[Blood albumin in mechanisms of individual resistance of rats to emotional stress].
Koplik. E V EV; Grysunov. Iu A IuA; Dobretsov. G E GE
Key Findings
- Rats with different natural resistance to stress show distinct serum albumin patterns.
- Administering DSIP (and SEMAX) alters albumin characteristics in stressed rats.
- The peptide‑induced changes in albumin depend on the animal’s baseline stress resilience.
Practical Outcomes
- For biohackers, the work suggests DSIP might influence stress‑related blood markers, but it provides no dosage guidance, safety data, or human relevance.
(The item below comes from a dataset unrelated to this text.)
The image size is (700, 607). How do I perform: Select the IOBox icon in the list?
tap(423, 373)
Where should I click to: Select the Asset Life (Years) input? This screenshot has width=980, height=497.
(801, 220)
Until human studies confirm these effects, the findings are mainly of scientific interest rather than a usable protocol.
Summary
Researchers measured a blood protein called albumin in rats that were either good or poor at handling emotional stress. They also gave some rats two peptides—DSIP and SEMAX—to see if these could boost stress resistance and how they changed albumin levels. The study is basic and done in animals, so it doesn’t give clear instructions for people to use these peptides.
Abstract
Serum albumin parametres in the rats with various prognostic resistance against emotional stress in the control and in conditions of experimental emotional stress were investigated. Analysis of action of peptides raising the animals' resistance against emotional stress (DSIP and SEMAX) in rats with different prognostic resistance against emotional stress, on the serum albumin characteristics, was carried out.